» Problem statement: Below are lines of data; restate word for word those running from the line containing "Lance Berkman (492, 1562)" to the line containing "Zach Duke (204, 1695)", inclusive, and no others.

» Saved entries:
= = = =

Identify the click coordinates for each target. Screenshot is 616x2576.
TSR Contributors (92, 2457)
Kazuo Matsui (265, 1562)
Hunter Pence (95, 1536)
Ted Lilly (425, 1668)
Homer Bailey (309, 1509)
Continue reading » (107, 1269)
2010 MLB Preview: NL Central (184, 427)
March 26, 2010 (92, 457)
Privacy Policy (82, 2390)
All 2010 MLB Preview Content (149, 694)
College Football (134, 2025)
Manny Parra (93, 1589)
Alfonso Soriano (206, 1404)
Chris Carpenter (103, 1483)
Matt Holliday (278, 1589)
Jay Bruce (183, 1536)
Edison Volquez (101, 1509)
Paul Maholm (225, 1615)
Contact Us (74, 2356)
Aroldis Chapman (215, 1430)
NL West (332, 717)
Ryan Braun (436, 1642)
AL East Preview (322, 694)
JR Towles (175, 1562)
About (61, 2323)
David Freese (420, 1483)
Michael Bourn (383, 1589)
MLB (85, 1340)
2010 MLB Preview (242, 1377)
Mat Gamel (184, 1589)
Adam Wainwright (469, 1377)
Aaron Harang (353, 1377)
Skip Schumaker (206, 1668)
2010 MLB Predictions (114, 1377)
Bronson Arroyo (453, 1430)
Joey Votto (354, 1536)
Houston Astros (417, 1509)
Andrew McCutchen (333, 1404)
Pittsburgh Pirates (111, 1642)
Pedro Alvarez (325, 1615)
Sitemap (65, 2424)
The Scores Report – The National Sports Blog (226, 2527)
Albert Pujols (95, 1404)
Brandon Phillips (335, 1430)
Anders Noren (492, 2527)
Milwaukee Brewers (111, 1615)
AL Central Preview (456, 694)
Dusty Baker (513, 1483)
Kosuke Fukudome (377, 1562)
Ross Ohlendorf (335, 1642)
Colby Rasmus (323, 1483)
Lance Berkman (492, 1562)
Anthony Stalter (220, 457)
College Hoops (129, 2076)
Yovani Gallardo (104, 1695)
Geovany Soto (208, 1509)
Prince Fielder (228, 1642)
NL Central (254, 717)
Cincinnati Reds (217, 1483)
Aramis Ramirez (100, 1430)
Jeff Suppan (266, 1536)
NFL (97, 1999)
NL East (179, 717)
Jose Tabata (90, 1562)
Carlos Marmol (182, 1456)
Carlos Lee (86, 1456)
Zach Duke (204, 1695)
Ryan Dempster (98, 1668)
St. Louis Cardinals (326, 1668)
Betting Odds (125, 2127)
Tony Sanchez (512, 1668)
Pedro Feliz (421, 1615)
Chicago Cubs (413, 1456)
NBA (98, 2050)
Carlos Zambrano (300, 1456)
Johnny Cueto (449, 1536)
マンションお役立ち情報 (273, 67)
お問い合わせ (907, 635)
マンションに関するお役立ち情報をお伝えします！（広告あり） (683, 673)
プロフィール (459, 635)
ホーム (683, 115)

= = = =

» Task response:
Lance Berkman (492, 1562)
Anthony Stalter (220, 457)
College Hoops (129, 2076)
Yovani Gallardo (104, 1695)
Geovany Soto (208, 1509)
Prince Fielder (228, 1642)
NL Central (254, 717)
Cincinnati Reds (217, 1483)
Aramis Ramirez (100, 1430)
Jeff Suppan (266, 1536)
NFL (97, 1999)
NL East (179, 717)
Jose Tabata (90, 1562)
Carlos Marmol (182, 1456)
Carlos Lee (86, 1456)
Zach Duke (204, 1695)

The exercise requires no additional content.